**ZIEL 1**
Beantworte drei Fragen zum vorliegenden Text:
(a) Was gab Ben Bradlee zurück?
(b) Wer sprach Bradlee das volle Vertrauen der Besitzerfamilie aus?
(c) In welchem Jahr ging Bradlee in Pension?
**ZIEL 2**
Extrahiere bitte aus der Auflistung die Zeilen ab der Zeile mit „Given: Select the Redbridge row name“ bis einschließlich der Zeile mit „Looking at the“, und zwar wortgetreu. Lass die Bilder in der Antwort weg.

**VORLIEGENDER TEXT**
Janet Cooke gewann für den Artikel einen Pulitzer-Preis, doch stellte sich heraus, dass sie die Geschichte frei erfunden und auch ihren Lebenslauf geschönt hatte. Ben Bradlee, zutiefst gedemütigt, entschuldigte sich, gab den Preis zurück und bot seinen Rücktritt an. Doch Verleger Donald Graham sprach ihm, wie seine Mutter zuvor im Fall von Watergate und den „Pentagon Papers“, das volle Vertrauen der Besitzerfamilie aus. Bradlee blieb – noch weitere zehn Jahre, bis er 1991, inzwischen 70-jährig, nach 26 Jahren als Chefredaktor der „Washington Post“ in Pension ging.

**EINGABEZEILEN**
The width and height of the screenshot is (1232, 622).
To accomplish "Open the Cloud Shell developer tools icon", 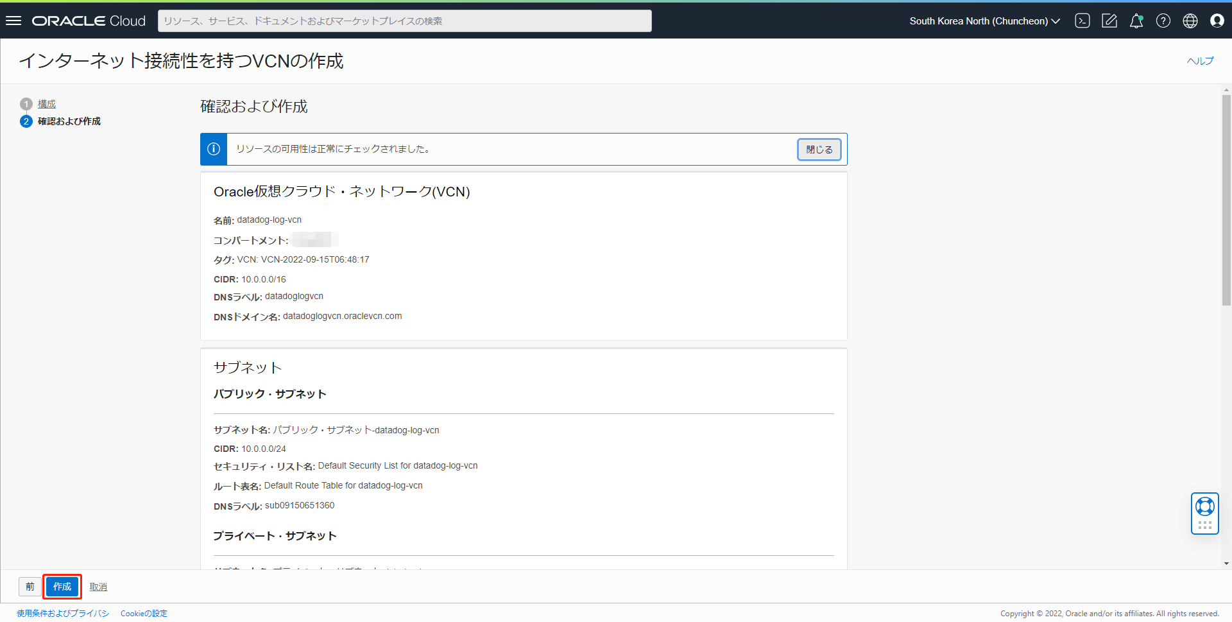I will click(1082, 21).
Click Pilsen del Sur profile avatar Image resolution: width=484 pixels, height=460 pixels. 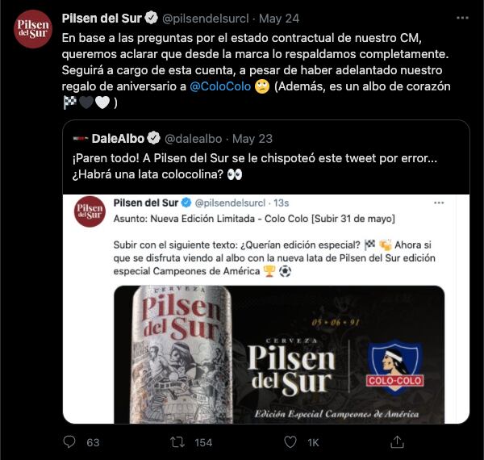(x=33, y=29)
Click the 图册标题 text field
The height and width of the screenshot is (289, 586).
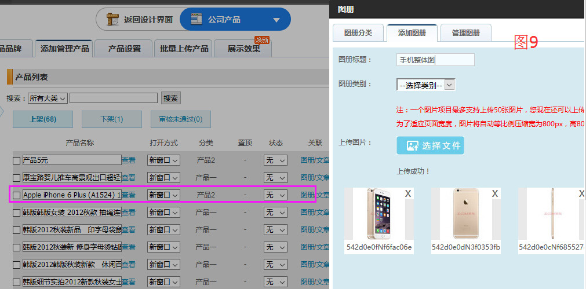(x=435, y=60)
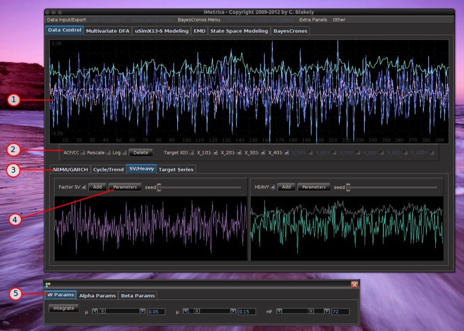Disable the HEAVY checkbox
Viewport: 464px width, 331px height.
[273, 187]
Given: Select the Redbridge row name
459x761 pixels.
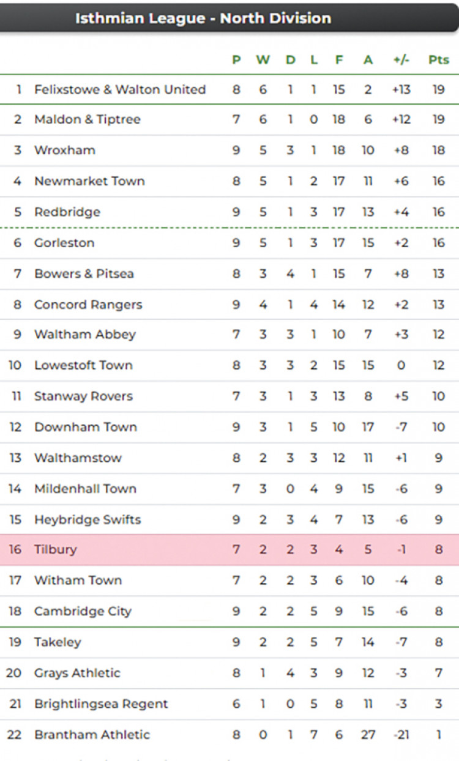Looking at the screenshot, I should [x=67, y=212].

==

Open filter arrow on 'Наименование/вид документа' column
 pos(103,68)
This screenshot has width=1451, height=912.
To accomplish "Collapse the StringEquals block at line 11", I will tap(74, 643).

...

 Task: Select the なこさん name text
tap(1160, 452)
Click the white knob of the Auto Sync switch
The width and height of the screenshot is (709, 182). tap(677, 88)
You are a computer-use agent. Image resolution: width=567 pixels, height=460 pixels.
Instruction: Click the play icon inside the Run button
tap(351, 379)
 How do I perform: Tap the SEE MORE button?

**RICHTIGES ERGEBNIS 1**
(a) Den Pulitzer-Preis.
(b) Verleger Donald Graham.
(c) 1991.

**RICHTIGES ERGEBNIS 2**
Given: Select the Redbridge row name
459x761 pixels.
Looking at the screenshot, I should [x=67, y=212].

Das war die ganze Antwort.